From the line containing "Expand the chevron beside Show More" through the final line of the records, reproduce every line exactly.

Top of Dataset extract

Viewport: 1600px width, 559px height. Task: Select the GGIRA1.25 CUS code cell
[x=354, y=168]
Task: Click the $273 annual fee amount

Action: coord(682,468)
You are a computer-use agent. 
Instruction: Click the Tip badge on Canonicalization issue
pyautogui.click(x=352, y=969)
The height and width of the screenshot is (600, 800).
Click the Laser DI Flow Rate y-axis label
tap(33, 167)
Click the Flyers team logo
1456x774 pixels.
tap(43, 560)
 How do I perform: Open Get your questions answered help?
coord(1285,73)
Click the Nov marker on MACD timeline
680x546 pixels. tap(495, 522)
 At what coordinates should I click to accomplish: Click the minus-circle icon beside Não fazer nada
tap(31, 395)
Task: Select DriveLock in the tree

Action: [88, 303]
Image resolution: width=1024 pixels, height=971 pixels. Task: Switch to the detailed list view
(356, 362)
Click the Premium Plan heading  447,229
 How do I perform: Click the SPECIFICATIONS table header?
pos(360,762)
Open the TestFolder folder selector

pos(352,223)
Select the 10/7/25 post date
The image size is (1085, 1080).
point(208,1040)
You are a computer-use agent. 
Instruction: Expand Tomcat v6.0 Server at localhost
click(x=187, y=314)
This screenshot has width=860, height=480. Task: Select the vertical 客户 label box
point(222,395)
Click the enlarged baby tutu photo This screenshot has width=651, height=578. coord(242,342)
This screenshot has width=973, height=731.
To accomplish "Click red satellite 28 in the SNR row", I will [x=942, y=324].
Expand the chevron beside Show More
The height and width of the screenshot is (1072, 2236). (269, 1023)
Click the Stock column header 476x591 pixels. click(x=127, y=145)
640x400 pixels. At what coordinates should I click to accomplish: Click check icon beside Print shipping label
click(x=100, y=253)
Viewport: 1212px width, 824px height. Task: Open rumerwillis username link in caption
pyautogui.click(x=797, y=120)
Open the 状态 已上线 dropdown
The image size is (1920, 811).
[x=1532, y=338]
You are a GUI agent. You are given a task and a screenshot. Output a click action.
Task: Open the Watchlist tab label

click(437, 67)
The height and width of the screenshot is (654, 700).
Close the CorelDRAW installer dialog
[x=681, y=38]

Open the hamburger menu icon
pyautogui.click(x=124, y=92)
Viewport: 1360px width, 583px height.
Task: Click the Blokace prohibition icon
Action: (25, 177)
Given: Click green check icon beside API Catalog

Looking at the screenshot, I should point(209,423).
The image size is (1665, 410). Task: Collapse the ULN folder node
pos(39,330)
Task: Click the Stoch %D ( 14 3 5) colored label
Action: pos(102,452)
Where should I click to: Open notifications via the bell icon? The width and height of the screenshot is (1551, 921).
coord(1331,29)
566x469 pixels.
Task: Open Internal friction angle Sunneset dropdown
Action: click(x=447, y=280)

Bottom of Dataset extract

* Task answer
Expand the chevron beside Show More
The height and width of the screenshot is (1072, 2236). (269, 1023)
Click the Stock column header 476x591 pixels. click(x=127, y=145)
640x400 pixels. At what coordinates should I click to accomplish: Click check icon beside Print shipping label
click(x=100, y=253)
Viewport: 1212px width, 824px height. Task: Open rumerwillis username link in caption
pyautogui.click(x=797, y=120)
Open the 状态 已上线 dropdown
The image size is (1920, 811).
[x=1532, y=338]
You are a GUI agent. You are given a task and a screenshot. Output a click action.
Task: Open the Watchlist tab label

click(437, 67)
The height and width of the screenshot is (654, 700).
Close the CorelDRAW installer dialog
[x=681, y=38]

Open the hamburger menu icon
pyautogui.click(x=124, y=92)
Viewport: 1360px width, 583px height.
Task: Click the Blokace prohibition icon
Action: (25, 177)
Given: Click green check icon beside API Catalog

Looking at the screenshot, I should point(209,423).
The image size is (1665, 410). Task: Collapse the ULN folder node
pos(39,330)
Task: Click the Stoch %D ( 14 3 5) colored label
Action: pos(102,452)
Where should I click to: Open notifications via the bell icon? The width and height of the screenshot is (1551, 921).
coord(1331,29)
566x469 pixels.
Task: Open Internal friction angle Sunneset dropdown
Action: click(x=447, y=280)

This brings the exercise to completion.